“Narrative is key, celebrating beauty in banality”

News Section, Reviews

October 4th, 2012


(Review) It Is Almost That: A Collection of Image+Text Work by Women Artists & Writers

Publishers Weekly

Originally published May 16, 2011


The title, taken from artists Theresa Hak Kyung Cha’s contribution, pertains to the overall sense of “indeterminacy” and “boundlessness” in the chosen works of 26 female artists, each introduced by personal, inspirational, or abstract quotations. Many works are highly effective, especially in this format, which successfully depicts all media, including photography, painting, and installation.

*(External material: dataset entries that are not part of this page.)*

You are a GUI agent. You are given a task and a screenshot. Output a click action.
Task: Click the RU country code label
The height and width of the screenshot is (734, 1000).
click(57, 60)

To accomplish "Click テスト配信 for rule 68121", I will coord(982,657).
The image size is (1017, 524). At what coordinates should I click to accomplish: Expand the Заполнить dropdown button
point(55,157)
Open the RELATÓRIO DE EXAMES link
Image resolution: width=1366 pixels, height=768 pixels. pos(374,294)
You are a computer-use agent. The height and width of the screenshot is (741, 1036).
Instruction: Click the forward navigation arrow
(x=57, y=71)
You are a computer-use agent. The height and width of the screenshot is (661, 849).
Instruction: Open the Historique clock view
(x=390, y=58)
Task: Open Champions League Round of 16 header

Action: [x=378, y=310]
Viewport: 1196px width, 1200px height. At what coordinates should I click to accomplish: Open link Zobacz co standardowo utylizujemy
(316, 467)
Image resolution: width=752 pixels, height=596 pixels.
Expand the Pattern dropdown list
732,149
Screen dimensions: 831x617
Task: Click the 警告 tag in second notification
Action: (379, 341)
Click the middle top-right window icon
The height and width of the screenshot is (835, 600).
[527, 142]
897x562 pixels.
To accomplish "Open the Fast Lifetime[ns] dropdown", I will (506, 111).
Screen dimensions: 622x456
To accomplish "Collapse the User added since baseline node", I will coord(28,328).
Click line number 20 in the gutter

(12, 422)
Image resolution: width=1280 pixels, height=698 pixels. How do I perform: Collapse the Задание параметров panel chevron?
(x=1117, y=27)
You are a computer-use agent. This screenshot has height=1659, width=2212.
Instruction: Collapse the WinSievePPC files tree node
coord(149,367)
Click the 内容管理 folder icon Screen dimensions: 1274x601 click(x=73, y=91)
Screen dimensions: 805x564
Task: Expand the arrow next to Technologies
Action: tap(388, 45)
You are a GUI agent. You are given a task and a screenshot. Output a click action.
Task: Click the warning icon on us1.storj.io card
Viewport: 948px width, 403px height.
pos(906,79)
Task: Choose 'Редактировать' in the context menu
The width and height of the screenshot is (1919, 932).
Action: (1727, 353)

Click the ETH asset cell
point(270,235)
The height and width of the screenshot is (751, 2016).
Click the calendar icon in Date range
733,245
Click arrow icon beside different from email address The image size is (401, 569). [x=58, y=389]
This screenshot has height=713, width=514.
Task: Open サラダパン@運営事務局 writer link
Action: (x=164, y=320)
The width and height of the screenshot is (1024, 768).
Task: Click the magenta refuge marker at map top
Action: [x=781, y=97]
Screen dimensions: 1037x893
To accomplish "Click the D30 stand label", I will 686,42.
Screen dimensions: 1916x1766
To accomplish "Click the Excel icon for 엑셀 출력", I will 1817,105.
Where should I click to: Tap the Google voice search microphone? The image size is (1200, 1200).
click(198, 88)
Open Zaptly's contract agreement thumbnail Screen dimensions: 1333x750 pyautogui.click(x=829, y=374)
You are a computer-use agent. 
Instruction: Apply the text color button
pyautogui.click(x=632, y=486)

Though it is arguably Louise Bourgeois who epitomizes the “image+text” creed with the affecting and darkly humorous “He Disappeared Into Complete Silence.” Narrative is key, celebrating the “beauty in banality,” whether in Adrian Piper’s engaging personal account as part of her “Political Self-Portrait” series, Suzanne Treister’s social commentary in “Alchemy,” or the absurdist prose of “India Notebooks” by Bhanu and Rohini Kapil. Race, gender, sexuality, politics, and literature are prominent, best exemplified in Jane Hammond’s “Fallen,” an ode to soldiers in Iraq. Pearson outlines her own gender philosophies in art, along with the criteria for her self-confessed “surprising selection,” omitting “obvious choices,” to create an introspective, free-flowing collection that “will incite more questions than answers.” Such is the nature of art, and a testament to this fine anthology. Over 250 b&w illustrations.